▶ [Work to be completed]:
From the first record to the last, write each one out again exactly.

[[ The data open ]]

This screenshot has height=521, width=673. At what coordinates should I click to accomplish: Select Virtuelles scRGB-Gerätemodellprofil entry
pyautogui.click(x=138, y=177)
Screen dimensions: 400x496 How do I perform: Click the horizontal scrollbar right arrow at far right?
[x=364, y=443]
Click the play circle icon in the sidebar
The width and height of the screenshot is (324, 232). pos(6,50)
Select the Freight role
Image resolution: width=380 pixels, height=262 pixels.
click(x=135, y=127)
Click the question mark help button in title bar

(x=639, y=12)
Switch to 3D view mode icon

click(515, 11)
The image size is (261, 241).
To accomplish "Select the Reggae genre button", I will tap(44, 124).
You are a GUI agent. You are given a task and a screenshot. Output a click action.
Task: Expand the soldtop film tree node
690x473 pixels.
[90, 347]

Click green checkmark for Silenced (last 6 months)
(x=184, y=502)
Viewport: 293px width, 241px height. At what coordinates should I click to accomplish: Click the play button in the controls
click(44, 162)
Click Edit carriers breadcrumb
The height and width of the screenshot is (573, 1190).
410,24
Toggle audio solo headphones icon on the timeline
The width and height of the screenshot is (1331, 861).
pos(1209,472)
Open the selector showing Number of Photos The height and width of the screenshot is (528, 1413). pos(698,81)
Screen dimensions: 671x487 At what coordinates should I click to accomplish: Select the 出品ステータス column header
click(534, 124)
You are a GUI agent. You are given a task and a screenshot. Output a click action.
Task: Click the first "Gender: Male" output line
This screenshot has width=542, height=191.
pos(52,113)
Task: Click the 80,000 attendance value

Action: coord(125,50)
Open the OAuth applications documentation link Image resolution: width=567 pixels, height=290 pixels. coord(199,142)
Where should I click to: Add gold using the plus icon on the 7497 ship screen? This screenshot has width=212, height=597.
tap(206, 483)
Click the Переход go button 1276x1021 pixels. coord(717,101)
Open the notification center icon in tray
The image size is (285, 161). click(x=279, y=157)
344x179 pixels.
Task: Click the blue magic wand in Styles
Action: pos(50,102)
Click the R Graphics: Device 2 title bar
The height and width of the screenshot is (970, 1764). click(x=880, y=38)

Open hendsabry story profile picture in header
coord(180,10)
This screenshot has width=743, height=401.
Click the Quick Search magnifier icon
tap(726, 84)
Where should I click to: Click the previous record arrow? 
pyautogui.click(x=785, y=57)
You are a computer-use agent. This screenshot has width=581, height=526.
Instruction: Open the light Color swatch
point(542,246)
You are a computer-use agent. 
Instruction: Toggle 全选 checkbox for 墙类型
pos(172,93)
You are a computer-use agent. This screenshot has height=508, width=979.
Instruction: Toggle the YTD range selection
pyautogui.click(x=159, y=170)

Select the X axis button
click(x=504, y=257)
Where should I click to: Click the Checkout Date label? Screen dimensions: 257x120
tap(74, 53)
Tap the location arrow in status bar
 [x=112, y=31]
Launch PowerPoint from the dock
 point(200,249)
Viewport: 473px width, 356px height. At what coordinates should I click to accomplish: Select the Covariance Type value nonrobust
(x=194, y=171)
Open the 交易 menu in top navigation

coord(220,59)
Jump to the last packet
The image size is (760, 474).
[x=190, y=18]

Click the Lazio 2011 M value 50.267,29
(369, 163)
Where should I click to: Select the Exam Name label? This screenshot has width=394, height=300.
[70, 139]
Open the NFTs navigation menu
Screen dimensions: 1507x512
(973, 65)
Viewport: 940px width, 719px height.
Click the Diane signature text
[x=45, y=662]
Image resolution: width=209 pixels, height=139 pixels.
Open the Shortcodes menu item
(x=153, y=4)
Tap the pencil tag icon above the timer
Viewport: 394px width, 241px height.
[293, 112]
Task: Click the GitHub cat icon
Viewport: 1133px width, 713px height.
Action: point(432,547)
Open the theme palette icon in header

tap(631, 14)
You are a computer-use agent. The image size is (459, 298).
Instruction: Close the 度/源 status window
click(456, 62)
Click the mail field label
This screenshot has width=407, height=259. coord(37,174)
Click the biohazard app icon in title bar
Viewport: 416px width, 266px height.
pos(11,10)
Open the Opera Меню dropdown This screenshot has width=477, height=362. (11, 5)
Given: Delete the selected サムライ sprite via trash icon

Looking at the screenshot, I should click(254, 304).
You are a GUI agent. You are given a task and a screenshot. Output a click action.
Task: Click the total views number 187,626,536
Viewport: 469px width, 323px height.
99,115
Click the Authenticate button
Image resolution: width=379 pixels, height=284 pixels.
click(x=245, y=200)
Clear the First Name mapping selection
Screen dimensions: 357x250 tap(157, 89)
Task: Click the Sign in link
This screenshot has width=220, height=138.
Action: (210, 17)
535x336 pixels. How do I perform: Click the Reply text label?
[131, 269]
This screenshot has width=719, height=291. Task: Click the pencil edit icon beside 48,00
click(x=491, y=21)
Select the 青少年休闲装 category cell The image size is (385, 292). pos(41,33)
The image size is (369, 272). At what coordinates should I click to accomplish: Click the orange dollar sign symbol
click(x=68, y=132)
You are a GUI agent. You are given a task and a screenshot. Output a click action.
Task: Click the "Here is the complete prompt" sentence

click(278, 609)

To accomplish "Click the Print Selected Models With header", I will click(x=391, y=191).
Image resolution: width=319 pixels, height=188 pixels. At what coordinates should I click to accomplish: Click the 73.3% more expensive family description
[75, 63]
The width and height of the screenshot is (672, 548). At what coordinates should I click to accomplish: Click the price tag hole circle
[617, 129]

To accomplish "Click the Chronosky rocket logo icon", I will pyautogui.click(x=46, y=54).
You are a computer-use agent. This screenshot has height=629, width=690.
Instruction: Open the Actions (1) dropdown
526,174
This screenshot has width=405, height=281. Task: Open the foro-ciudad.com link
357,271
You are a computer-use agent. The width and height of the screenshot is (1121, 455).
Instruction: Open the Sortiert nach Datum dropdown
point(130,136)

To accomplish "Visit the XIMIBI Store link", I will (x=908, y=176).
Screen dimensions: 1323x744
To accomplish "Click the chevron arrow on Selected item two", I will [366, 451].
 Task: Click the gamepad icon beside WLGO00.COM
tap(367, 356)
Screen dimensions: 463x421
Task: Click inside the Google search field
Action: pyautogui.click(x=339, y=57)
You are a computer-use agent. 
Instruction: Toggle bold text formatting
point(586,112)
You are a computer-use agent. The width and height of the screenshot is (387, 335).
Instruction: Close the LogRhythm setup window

[[ The data closed ]]

▶ [Task output]:
This screenshot has height=521, width=673. At what coordinates should I click to accomplish: Select Virtuelles scRGB-Gerätemodellprofil entry
pyautogui.click(x=138, y=177)
Screen dimensions: 400x496 How do I perform: Click the horizontal scrollbar right arrow at far right?
[x=364, y=443]
Click the play circle icon in the sidebar
The width and height of the screenshot is (324, 232). pos(6,50)
Select the Freight role
Image resolution: width=380 pixels, height=262 pixels.
click(x=135, y=127)
Click the question mark help button in title bar

(x=639, y=12)
Switch to 3D view mode icon

click(515, 11)
The image size is (261, 241).
To accomplish "Select the Reggae genre button", I will tap(44, 124).
You are a GUI agent. You are given a task and a screenshot. Output a click action.
Task: Expand the soldtop film tree node
690x473 pixels.
[90, 347]

Click green checkmark for Silenced (last 6 months)
(x=184, y=502)
Viewport: 293px width, 241px height. At what coordinates should I click to accomplish: Click the play button in the controls
click(44, 162)
Click Edit carriers breadcrumb
The height and width of the screenshot is (573, 1190).
410,24
Toggle audio solo headphones icon on the timeline
The width and height of the screenshot is (1331, 861).
pos(1209,472)
Open the selector showing Number of Photos The height and width of the screenshot is (528, 1413). pos(698,81)
Screen dimensions: 671x487 At what coordinates should I click to accomplish: Select the 出品ステータス column header
click(534, 124)
You are a GUI agent. You are given a task and a screenshot. Output a click action.
Task: Click the first "Gender: Male" output line
This screenshot has width=542, height=191.
pos(52,113)
Task: Click the 80,000 attendance value

Action: coord(125,50)
Open the OAuth applications documentation link Image resolution: width=567 pixels, height=290 pixels. coord(199,142)
Where should I click to: Add gold using the plus icon on the 7497 ship screen? This screenshot has width=212, height=597.
tap(206, 483)
Click the Переход go button 1276x1021 pixels. coord(717,101)
Open the notification center icon in tray
The image size is (285, 161). click(x=279, y=157)
344x179 pixels.
Task: Click the blue magic wand in Styles
Action: pos(50,102)
Click the R Graphics: Device 2 title bar
The height and width of the screenshot is (970, 1764). click(x=880, y=38)

Open hendsabry story profile picture in header
coord(180,10)
This screenshot has width=743, height=401.
Click the Quick Search magnifier icon
tap(726, 84)
Where should I click to: Click the previous record arrow? 
pyautogui.click(x=785, y=57)
You are a computer-use agent. This screenshot has width=581, height=526.
Instruction: Open the light Color swatch
point(542,246)
You are a computer-use agent. 
Instruction: Toggle 全选 checkbox for 墙类型
pos(172,93)
You are a computer-use agent. This screenshot has height=508, width=979.
Instruction: Toggle the YTD range selection
pyautogui.click(x=159, y=170)

Select the X axis button
click(x=504, y=257)
Where should I click to: Click the Checkout Date label? Screen dimensions: 257x120
tap(74, 53)
Tap the location arrow in status bar
 [x=112, y=31]
Launch PowerPoint from the dock
 point(200,249)
Viewport: 473px width, 356px height. At what coordinates should I click to accomplish: Select the Covariance Type value nonrobust
(x=194, y=171)
Open the 交易 menu in top navigation

coord(220,59)
Jump to the last packet
The image size is (760, 474).
[x=190, y=18]

Click the Lazio 2011 M value 50.267,29
(369, 163)
Where should I click to: Select the Exam Name label? This screenshot has width=394, height=300.
[70, 139]
Open the NFTs navigation menu
Screen dimensions: 1507x512
(973, 65)
Viewport: 940px width, 719px height.
Click the Diane signature text
[x=45, y=662]
Image resolution: width=209 pixels, height=139 pixels.
Open the Shortcodes menu item
(x=153, y=4)
Tap the pencil tag icon above the timer
Viewport: 394px width, 241px height.
[293, 112]
Task: Click the GitHub cat icon
Viewport: 1133px width, 713px height.
Action: point(432,547)
Open the theme palette icon in header

tap(631, 14)
You are a computer-use agent. The image size is (459, 298).
Instruction: Close the 度/源 status window
click(456, 62)
Click the mail field label
This screenshot has width=407, height=259. coord(37,174)
Click the biohazard app icon in title bar
Viewport: 416px width, 266px height.
pos(11,10)
Open the Opera Меню dropdown This screenshot has width=477, height=362. (11, 5)
Given: Delete the selected サムライ sprite via trash icon

Looking at the screenshot, I should click(254, 304).
You are a GUI agent. You are given a task and a screenshot. Output a click action.
Task: Click the total views number 187,626,536
Viewport: 469px width, 323px height.
99,115
Click the Authenticate button
Image resolution: width=379 pixels, height=284 pixels.
click(x=245, y=200)
Clear the First Name mapping selection
Screen dimensions: 357x250 tap(157, 89)
Task: Click the Sign in link
This screenshot has width=220, height=138.
Action: (210, 17)
535x336 pixels. How do I perform: Click the Reply text label?
[131, 269]
This screenshot has width=719, height=291. Task: Click the pencil edit icon beside 48,00
click(x=491, y=21)
Select the 青少年休闲装 category cell The image size is (385, 292). pos(41,33)
The image size is (369, 272). At what coordinates should I click to accomplish: Click the orange dollar sign symbol
click(x=68, y=132)
You are a GUI agent. You are given a task and a screenshot. Output a click action.
Task: Click the "Here is the complete prompt" sentence

click(278, 609)

To accomplish "Click the Print Selected Models With header", I will click(x=391, y=191).
Image resolution: width=319 pixels, height=188 pixels. At what coordinates should I click to accomplish: Click the 73.3% more expensive family description
[75, 63]
The width and height of the screenshot is (672, 548). At what coordinates should I click to accomplish: Click the price tag hole circle
[617, 129]

To accomplish "Click the Chronosky rocket logo icon", I will pyautogui.click(x=46, y=54).
You are a computer-use agent. This screenshot has height=629, width=690.
Instruction: Open the Actions (1) dropdown
526,174
This screenshot has width=405, height=281. Task: Open the foro-ciudad.com link
357,271
You are a computer-use agent. The width and height of the screenshot is (1121, 455).
Instruction: Open the Sortiert nach Datum dropdown
point(130,136)

To accomplish "Visit the XIMIBI Store link", I will (x=908, y=176).
Screen dimensions: 1323x744
To accomplish "Click the chevron arrow on Selected item two", I will [366, 451].
 Task: Click the gamepad icon beside WLGO00.COM
tap(367, 356)
Screen dimensions: 463x421
Task: Click inside the Google search field
Action: pyautogui.click(x=339, y=57)
You are a computer-use agent. 
Instruction: Toggle bold text formatting
point(586,112)
You are a computer-use agent. The width and height of the screenshot is (387, 335).
Instruction: Close the LogRhythm setup window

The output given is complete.